# The tasks:
a. Decide whether each statement agrees with the Access Report script guide: (i) The script runs automatically on any page matching https://*.instructure.com/courses/*/users. (ii) A single installation of the script covers every machine a user works on. (iii) showViewStudent is set to true by default. Answer yes or no for each, and quote the words from the guide that decide it.
b. Continue the Access Report script guide from its last sentence.

# Document segment:
Unfortunately, this information is available for just one student at a time, so answering questions like "Who viewed the PowerPoint presentation I told them to read?" becomes difficult -- you need to go into each student individually to see that information.

I've written a User Script that solves that problem. It fetches a list of all of the students in the class and then obtains the Access Report for each one, compiling all of that data into a single Comma Separated Values (.CSV) file that can be opened with a spreadsheet like Microsoft Excel.

This document shows you how to install that script and then analyze the data that you get from it.

Installing the User Script

A user script is a JavaScript that is ran by the browser on the user's machine. Rather than a Canvas-supplied script, it's one that the user installs and runs on their own. The installation is per user and per machine, so you will need to install it on each machine that you want to use the script with.

Custom URLs

The script automatically runs on any page that matches https://*.instructure.com/courses/*/users. This is the main People page if your site is hosted by Instructure without a custom instance. If you have a custom URL, like canvas.university.edu, then you will need to modify the script to get it to work.

The specific steps to do this vary depending on your browser add-on. In Greasemonkey, click on the Greasemonkey pull-down, choose Manage User Scripts, find the Access Report Data, right click and choose Edit. In Tampermonkey, click on the Tampermonkey Icon, choose Dashboard, and then click on Access Report Data.

In either case, you need to change // @include statement on line 5 to match your instance. In the case of canvas.university.edu, you should change it to https://canvas.university.edu/courses/*/users. The * is a wildcard that will match any course.

Customization

There are two configuration variables that can be set within the source code to alter the functionality of the script.

  • showViewStudent will include the participations where a student clicked on a student's name from the People (roster) page and viewed their profile when it is set to true. The default is false, which will remove this information from report before the CSV file is downloaded. This information was included prior to February 3, 2017, but faculty were getting confused when they did a pivot table and the names of their students showed up as titles along with assignments and content pages. Now users will have to explicitly set it to true to get that information.

# Data shown:
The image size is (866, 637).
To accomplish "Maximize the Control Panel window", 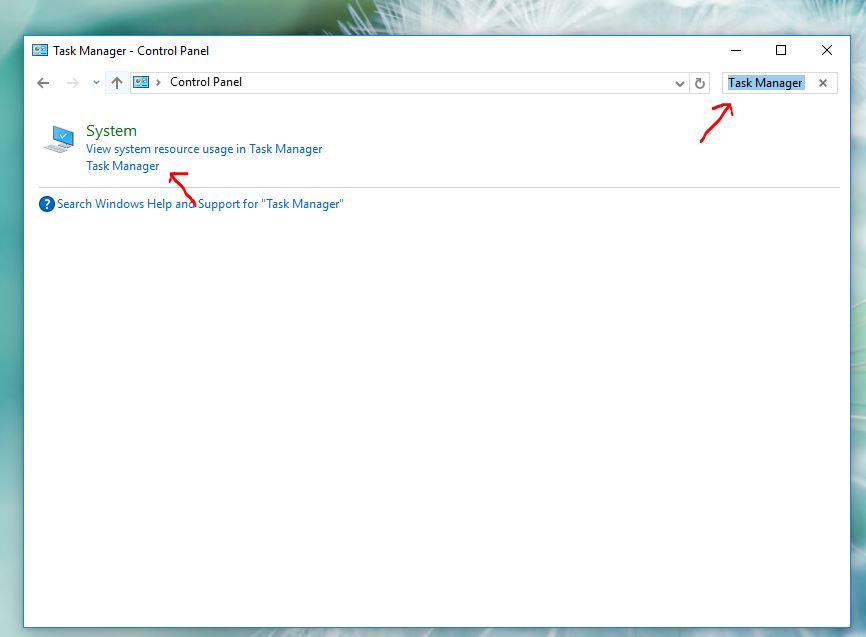I will point(780,50).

# Answers in order:
a.
(i) Yes: "The script automatically runs on any page that matches https://*.instructure.com/courses/*/users."
(ii) No: "The installation is per user and per machine, so you will need to install it on each machine that you want to use the script with."
(iii) No: "The default is false, which will remove this information from report before the CSV file is downloaded."

b.
  • quizParticipation is a flag to make the data in this report match the data displayed in the Canvas Access Report. Canvas counts quiz participations as views, but then subtracts them off when displayed. When this is true, it makes this report match Canvas. If false, then it displays what was in the JSON data, which was the previous behavior.
  • enrollmentStates is an array that says what kind of enrollments should be included. The default is 'active' and 'completed', but you may also use 'invited', 'rejected', and 'inactive' (inactive probably won't help much). See the List users in a course endpoint for additional information.
  • analytics is an array that provides an easy way to include the student analytics (last activity and total activity) or grade (current grade and current score).
  • disableMissing is a Boolean value that will remove empty columns from the output when true.
  • headingSpaces will allow you to remove the space in the headings and replace it with something else (empty string or underscore are common). This can cause "User ID" to become "UserID" or "User_ID". Some users reported problems with programs, like R, when there were spaces in the variable names (headings). The default is ' ' (a space), which is to leave the spaces.
  • multipleSections determines how students enrolled in multiple sections are handled. Setting the value to 1 will duplicate the information for each section, so a student enrolled in three sections will have three times the data. This is important if you are using the section in your pivot table, but will throw off the counts if you are not. Setting the values to 2 will take the first section that it finds and use it and ignore all of the other sections so that each item is included only once with no duplication. Setting it to a non-numeric string will use that string as a delimiter but not duplicate any items. The default is ', ' (comma followed by space) so that multiple sections will show up as a comma delimited list.
  • maxConcurrent is the maximum number of concurrent calls to make to Canvas. This is part of the throttling system. The higher this is, the faster the calls can be made, but the more likely you will abuse Canvas in a way that causes them to block your requests.
  • minTime is a delay in milliseconds injected between each call. If you make a lot of calls that the same time, Canvas imposes a penalty that can quickly exhaust the available limit before the maxConcurrent is reached. It is likely that this value will have more impact that maxConcurrent will.
  • debug is a Boolean flag to output debugging information. Included in the debugging output is the minimum x-rate-limit-remaining value and the maximum x-request-cost value. Those can be used to help tweak the maxConcurrent and minTime settings.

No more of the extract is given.